───── DOCUMENT EXTRACT

Personally, I'd think survivability would depend on the capabilities of
the people designing the code. I guess you could also set aside a node
or two and use them as failsafe/backup nodes (or whatever the terminology
is used here), and should a node a fail, one of them could take over. This all
depends on if the node taking over would have access to the data.(Check-point
files? UGH! :^) ). BTW, when I say "UGH!" here, I'm really not trashing
check-point file usage. What I guess I'm really saying is that they're a
necessary evil, and also that they are something I'm sure all of us wish
didn't exist in any way, shape, or form. :^). I just hate seeing cycles
being used this way, and if someone could figure out a way to get rid
of them, I'm sure everyone in the field would be MUCH happier :^).

──────────
───── SUPPLIED INFORMATION

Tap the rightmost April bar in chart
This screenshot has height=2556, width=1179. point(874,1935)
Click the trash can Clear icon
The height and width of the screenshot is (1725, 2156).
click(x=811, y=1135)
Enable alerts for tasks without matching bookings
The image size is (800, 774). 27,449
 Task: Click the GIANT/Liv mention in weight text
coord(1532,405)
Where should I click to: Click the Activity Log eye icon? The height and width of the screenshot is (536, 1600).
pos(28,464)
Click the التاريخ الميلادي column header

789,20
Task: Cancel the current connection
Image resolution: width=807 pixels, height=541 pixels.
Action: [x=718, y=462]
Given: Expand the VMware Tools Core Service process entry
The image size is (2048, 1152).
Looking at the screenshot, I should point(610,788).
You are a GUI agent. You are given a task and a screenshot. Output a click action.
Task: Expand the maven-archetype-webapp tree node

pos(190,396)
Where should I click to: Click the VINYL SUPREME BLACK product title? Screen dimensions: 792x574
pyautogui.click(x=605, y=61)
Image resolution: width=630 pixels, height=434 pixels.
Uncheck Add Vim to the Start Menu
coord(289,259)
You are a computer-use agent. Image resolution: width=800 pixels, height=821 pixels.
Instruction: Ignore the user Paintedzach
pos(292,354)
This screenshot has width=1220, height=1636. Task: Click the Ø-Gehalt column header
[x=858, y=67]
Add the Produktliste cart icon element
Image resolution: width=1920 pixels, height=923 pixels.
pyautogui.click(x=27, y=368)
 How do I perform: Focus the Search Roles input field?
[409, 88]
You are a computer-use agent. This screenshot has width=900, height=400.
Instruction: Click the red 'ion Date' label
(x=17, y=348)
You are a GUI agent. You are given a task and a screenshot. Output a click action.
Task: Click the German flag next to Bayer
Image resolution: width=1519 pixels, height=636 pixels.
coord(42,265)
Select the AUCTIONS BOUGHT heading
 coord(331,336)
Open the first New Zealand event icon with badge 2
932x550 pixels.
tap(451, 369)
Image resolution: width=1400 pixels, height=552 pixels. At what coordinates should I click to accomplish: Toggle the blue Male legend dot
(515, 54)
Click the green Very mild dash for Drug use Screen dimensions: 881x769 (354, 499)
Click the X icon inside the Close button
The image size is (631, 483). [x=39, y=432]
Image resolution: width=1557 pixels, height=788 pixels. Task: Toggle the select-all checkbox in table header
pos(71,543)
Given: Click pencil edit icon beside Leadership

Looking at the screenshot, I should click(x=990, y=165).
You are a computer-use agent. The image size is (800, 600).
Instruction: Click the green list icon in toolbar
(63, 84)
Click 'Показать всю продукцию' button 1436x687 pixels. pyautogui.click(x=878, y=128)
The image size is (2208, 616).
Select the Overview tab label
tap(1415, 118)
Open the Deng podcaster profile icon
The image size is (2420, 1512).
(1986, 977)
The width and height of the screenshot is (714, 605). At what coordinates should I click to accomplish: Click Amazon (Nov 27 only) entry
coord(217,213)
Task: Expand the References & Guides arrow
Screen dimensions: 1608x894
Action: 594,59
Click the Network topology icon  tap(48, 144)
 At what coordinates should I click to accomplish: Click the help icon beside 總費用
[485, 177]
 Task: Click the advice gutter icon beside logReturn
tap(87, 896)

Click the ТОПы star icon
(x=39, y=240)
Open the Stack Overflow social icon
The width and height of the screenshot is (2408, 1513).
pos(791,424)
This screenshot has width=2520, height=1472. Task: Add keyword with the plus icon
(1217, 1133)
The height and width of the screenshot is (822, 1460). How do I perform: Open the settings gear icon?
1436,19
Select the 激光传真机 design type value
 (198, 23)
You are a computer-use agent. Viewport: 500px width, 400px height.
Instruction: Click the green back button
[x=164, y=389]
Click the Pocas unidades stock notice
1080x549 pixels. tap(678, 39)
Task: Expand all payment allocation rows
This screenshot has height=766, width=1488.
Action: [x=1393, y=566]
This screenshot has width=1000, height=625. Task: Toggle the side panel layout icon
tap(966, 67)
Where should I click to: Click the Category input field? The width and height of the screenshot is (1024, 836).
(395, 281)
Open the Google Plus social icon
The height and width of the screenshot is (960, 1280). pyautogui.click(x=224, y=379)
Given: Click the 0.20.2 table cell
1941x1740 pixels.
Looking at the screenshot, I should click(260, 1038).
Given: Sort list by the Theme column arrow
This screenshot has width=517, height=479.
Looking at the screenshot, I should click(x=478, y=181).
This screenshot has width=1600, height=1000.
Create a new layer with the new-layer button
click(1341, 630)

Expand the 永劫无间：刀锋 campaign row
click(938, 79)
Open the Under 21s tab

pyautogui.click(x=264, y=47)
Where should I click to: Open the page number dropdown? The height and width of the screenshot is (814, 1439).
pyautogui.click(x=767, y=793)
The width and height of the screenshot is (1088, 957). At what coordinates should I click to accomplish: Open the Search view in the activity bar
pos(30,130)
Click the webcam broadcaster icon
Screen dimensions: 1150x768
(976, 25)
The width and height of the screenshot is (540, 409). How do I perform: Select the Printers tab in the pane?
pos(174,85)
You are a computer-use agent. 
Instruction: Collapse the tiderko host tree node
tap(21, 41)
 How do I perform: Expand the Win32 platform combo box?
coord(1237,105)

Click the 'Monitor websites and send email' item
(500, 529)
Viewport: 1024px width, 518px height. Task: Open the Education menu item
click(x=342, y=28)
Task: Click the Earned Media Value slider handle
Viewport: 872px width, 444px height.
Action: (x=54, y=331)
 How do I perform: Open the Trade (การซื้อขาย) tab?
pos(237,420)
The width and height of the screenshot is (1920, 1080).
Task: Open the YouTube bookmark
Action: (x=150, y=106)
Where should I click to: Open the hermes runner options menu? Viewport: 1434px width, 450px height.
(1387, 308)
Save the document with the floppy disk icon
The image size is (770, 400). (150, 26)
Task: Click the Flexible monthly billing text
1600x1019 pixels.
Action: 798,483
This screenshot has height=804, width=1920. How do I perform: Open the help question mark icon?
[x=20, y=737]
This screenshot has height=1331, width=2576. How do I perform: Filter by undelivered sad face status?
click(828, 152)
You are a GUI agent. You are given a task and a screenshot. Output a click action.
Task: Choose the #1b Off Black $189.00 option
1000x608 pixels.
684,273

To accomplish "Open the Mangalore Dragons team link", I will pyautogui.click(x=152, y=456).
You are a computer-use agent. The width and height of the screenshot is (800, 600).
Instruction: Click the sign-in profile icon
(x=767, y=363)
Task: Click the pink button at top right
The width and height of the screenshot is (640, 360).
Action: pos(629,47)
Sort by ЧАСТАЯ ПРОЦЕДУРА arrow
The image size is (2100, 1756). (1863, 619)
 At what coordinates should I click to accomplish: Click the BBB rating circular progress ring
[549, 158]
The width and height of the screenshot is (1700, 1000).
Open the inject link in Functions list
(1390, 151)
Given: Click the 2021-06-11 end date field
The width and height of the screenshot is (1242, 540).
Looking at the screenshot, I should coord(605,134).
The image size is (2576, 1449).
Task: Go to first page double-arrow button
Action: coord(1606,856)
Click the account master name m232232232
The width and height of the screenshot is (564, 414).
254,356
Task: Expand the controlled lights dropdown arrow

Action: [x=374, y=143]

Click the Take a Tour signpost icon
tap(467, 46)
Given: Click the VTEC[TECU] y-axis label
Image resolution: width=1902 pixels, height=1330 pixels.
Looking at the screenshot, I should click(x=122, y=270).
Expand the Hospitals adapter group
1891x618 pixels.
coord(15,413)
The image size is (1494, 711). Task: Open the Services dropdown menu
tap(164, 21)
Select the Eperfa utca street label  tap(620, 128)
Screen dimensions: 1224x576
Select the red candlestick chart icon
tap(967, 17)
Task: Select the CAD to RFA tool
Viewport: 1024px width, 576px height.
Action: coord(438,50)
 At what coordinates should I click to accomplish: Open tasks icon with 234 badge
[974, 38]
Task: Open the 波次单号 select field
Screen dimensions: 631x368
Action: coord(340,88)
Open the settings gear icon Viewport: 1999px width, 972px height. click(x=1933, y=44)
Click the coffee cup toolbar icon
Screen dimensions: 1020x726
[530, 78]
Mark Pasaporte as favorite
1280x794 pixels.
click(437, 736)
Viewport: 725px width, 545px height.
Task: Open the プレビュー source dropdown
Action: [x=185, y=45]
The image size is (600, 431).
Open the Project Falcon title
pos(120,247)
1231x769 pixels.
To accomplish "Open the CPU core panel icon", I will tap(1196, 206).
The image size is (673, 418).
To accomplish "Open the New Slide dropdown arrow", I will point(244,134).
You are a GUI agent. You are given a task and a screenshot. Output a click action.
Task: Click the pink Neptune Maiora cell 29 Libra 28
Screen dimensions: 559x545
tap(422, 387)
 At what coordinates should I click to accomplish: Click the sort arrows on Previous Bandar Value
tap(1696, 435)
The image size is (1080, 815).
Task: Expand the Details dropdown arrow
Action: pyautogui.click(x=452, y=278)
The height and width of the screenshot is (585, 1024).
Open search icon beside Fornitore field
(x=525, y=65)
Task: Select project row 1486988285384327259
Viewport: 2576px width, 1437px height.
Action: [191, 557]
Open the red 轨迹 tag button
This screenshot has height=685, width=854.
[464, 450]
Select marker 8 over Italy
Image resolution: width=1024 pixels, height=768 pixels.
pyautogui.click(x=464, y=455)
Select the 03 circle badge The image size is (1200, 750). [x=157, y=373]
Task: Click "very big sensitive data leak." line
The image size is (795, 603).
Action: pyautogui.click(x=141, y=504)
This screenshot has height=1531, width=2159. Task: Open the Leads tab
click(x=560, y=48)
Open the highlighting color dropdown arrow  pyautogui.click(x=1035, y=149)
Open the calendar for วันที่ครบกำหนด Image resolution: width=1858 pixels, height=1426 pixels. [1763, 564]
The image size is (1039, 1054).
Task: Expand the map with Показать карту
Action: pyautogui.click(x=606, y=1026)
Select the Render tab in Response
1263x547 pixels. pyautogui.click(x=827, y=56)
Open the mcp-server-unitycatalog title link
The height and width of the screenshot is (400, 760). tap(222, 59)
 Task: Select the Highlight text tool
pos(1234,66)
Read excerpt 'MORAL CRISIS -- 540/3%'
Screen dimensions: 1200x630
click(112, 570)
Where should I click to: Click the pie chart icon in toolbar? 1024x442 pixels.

──────────

▶ **REQUESTS**:
• 1. Transcribe the forum post about checkpoint files, starting at "Personally, I'd think" and ending at "MUCH happier :^).".
• 2. Extend the forum post about checkpoint files with a few sentences that follow on from its final line.

▶ **RESPONSES**:
• 1.
Personally, I'd think survivability would depend on the capabilities of
the people designing the code. I guess you could also set aside a node
or two and use them as failsafe/backup nodes (or whatever the terminology
is used here), and should a node a fail, one of them could take over. This all
depends on if the node taking over would have access to the data.(Check-point
files? UGH! :^) ). BTW, when I say "UGH!" here, I'm really not trashing
check-point file usage. What I guess I'm really saying is that they're a
necessary evil, and also that they are something I'm sure all of us wish
didn't exist in any way, shape, or form. :^). I just hate seeing cycles
being used this way, and if someone could figure out a way to get rid
of them, I'm sure everyone in the field would be MUCH happier :^).

• 2.
> some codes don't have a lot of state.  for instance, suppose you were
> doing password cracking - a node's state is just its assigned subspace
> within the set of possible cleartext passwords.  if it dies, just 
> hand the space to some other node or distribute it among the survivors.

Yep. Exactly what I was thinking.

> if your problem is like that, you're utterly and completely golden - 
> not only can you handle failures easily, but you can also run just 
> fine on a grid.  like prime-cracking, seti at home, etc.

Yep :^).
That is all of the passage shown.